Data extracts Start Marker
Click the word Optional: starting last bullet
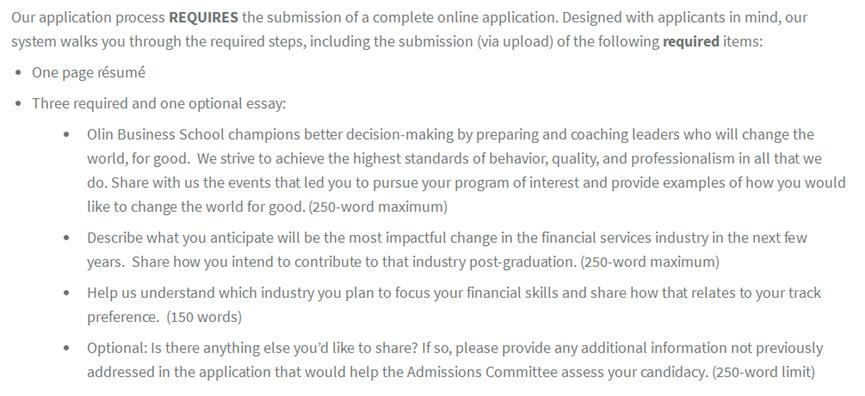Image resolution: width=865 pixels, height=396 pixels. click(x=113, y=348)

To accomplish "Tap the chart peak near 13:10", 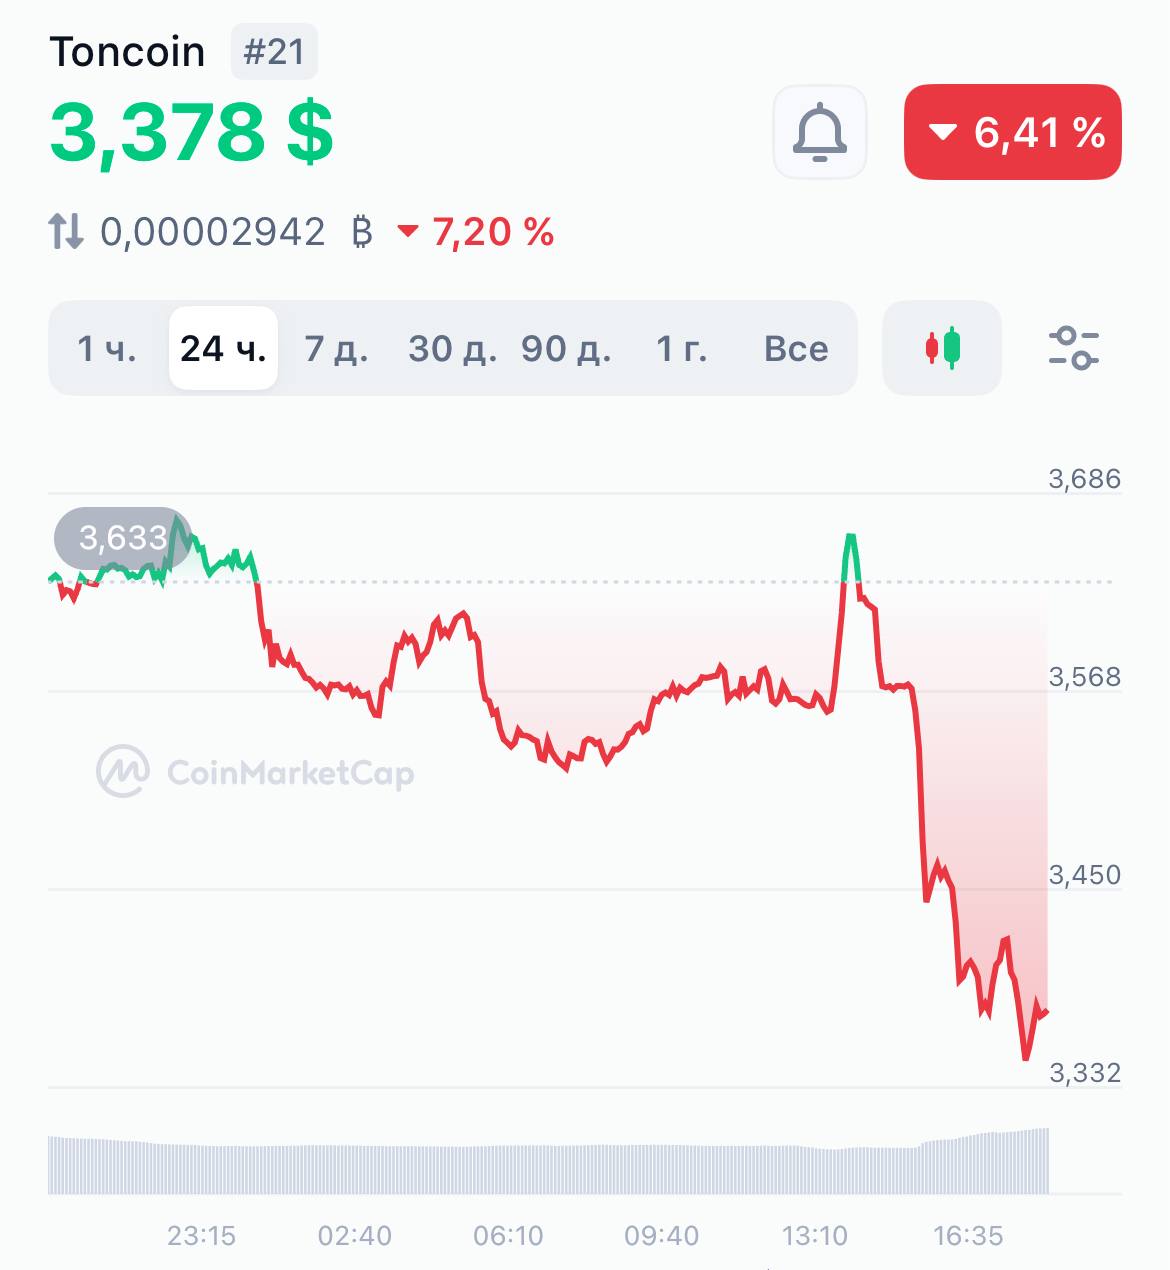I will [851, 537].
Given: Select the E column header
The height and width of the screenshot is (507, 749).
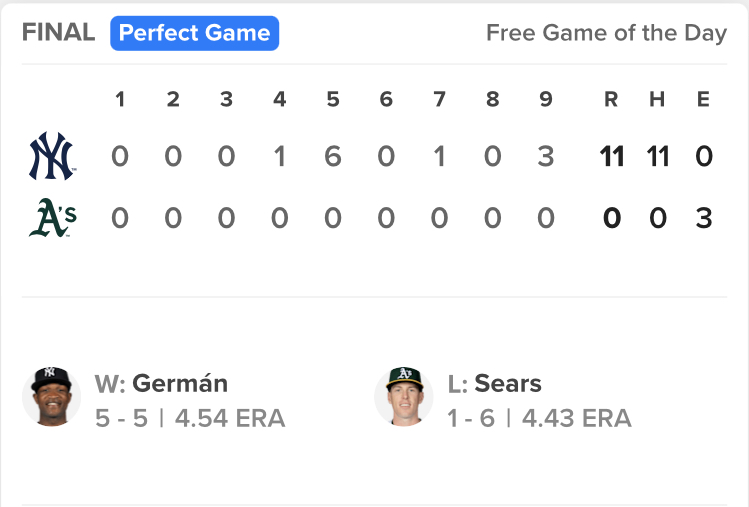Looking at the screenshot, I should point(703,99).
Data extracts End Marker
_Requirement:_ Could you set down nothing but the lines from the one containing "The height and" through the last line of the records above, both ends included, exactly as given and free of pictures?

_Answer for the task:_
The height and width of the screenshot is (507, 749).
Looking at the screenshot, I should point(703,99).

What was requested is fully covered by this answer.